Kongres Rakyat
Kepada Irian Barat
Biarkan saja, Irian Kasih
ada yang nikmat dalam memfitnah
mengejek persatuan bertunas indah.
Kerinduan kepadamu detik ini
kita tamatkan jadi mainan
segala kelicikan dan kepalsuan
dan kilau warna cendrawasih
bukan bandingan lagu yang sumbang.
Kerinduan kepadamu detik ini
senyawa gairah yang bernyanyi
memeluk persatuan mekar menyala
kini bersinar se-Nusantara
pembukaan zaman segala jaya.
Biarkan saja, Irian Kasih
segala musna yang mesti musna
kita indah di jalan joang yang panjang.
Sumber: Rangsang Detik (1957)
Analisis Puisi:
Puisi "Kongres Rakyat" karya Adi Sidharta adalah sebuah karya yang sarat dengan semangat perjuangan, persatuan, dan kritik terhadap kepalsuan yang sering mewarnai kehidupan sosial-politik. Dengan bahasa yang tegas dan penuh simbolisme, Sidharta menghadirkan gambaran mengenai semangat persatuan bangsa, terutama dalam konteks Irian (sekarang Papua), yang sering kali menjadi pusat perhatian dalam sejarah perjuangan Indonesia.
Persatuan yang Terus Berbunga
Bagian awal dari puisi ini mengangkat tema persatuan yang dihadapkan pada fitnah dan ejekan. "Biarkan saja, Irian Kasih, ada yang nikmat dalam memfitnah," membuka dengan ironi yang kuat, menunjukkan bahwa ada pihak-pihak yang menikmati perpecahan atau menyebarkan kebohongan demi kepentingan tertentu.

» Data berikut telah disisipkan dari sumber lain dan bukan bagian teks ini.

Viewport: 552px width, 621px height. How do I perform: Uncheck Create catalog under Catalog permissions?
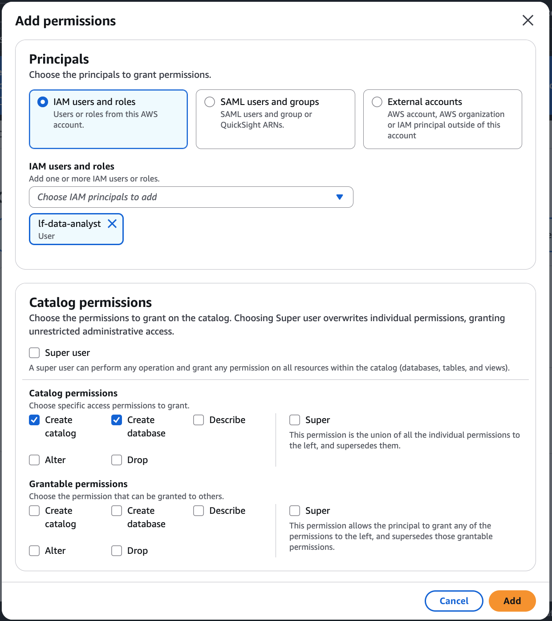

Kata "Irian Kasih" memberikan nuansa personal dan penuh kasih kepada Papua, menekankan ikatan emosional yang dalam antara penulis dan tanah Papua. Di sini, Sidharta mengungkapkan bahwa persatuan Indonesia, yang "bertunas indah," sering kali menjadi objek fitnah atau dijadikan mainan oleh mereka yang memiliki agenda tersembunyi.
Namun, di tengah ejekan dan fitnah itu, persatuan tidak bisa dihancurkan. Persatuan dilambangkan sebagai tunas yang indah, yang terus tumbuh meski diserang oleh kebohongan dan kelicikan. Ini adalah cerminan dari semangat bangsa Indonesia yang tidak pernah pudar meskipun dihadapkan pada tantangan besar.
Kritik terhadap Kepalsuan dan Kebohongan
Sidharta kemudian menyoroti bagaimana kerinduan akan persatuan sering kali dimanfaatkan oleh kepalsuan dan kelicikan. "Segala kelicikan dan kepalsuan" menjadi musuh utama dari persatuan yang murni. Di sini, puisi ini tampak berbicara tentang bagaimana dalam sejarah perjuangan bangsa, ada banyak aktor yang menggunakan manipulasi dan kepentingan pribadi untuk memecah belah rakyat. Meski begitu, Sidharta menegaskan bahwa "kilau warna cendrawasih"—yang melambangkan keindahan Papua—tidak dapat dibandingkan dengan "lagu yang sumbang" dari fitnah dan kebohongan tersebut. Cendrawasih di sini tidak hanya melambangkan keindahan alam Papua, tetapi juga kekuatan dan potensi yang dimiliki oleh daerah ini, yang tak bisa dirusak oleh upaya untuk menciptakan kekacauan.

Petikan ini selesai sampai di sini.